Mile High Mamas is teaming up with the sure-to-be hit movie He’s Just Not that Into You to bring you a contest that will allow you to vent your lovelorn frustrations. We want to hear about the time when you got dumped or realized “He’s just not that into you.” All entries will receive general admission passes to the movie’s pre-screening on Tuesday, February 3rd. Three winners will be republished on Mile High Mamas and they and a guest will receive reserved seats at the pre-screening.

I have not always been the very epitome of romantic idealism you see before you (just work with me here). In college, I had a crush on a guy we’ll call Rett Meaty (name has been changed to protect the not-so innocent). Rett was hunky, funny, completely clueless and had women fawning all over him. He worked on campus at 4 a.m. and a girl in his complex drove him every day. “No worries,” she would say. “I’m awake at 3:30 a.m. anyway to go running at the track.” The track that did not open until 5:30 a.m.

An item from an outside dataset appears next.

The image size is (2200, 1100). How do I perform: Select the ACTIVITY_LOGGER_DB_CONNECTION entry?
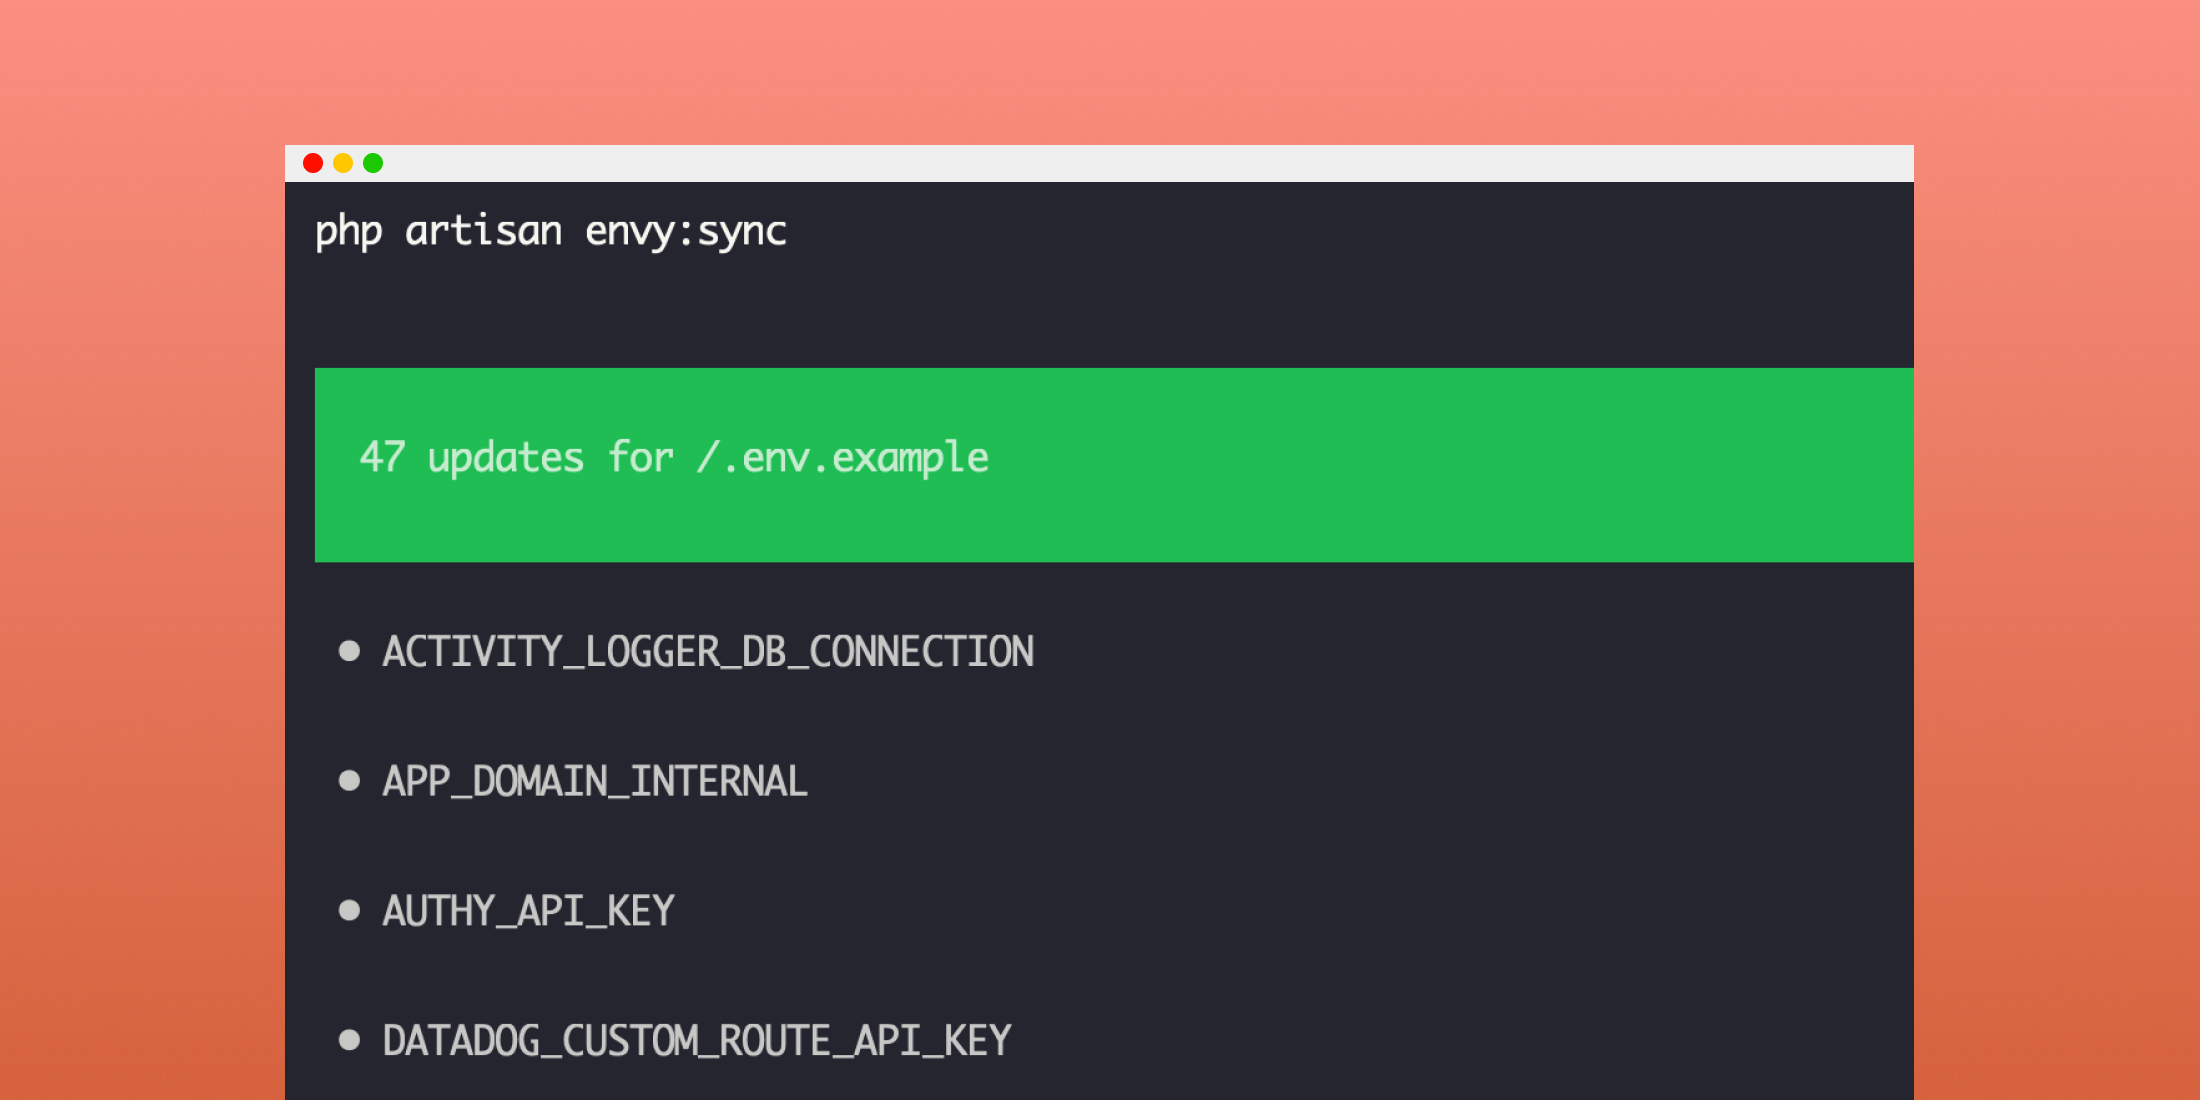click(x=708, y=653)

But he wanted me. Or at least I liked to think so. We hung out regularly but there had been no romantic professions. Rett worked hard to get through school but was really poor. At one point, my mom sent him $20 to take me out to dinner. Imagine how thrilled I was when he came back to exclaim, “Hey, thank your mom for that money. Now I don’t have to donate plasma this month.”

Clueless.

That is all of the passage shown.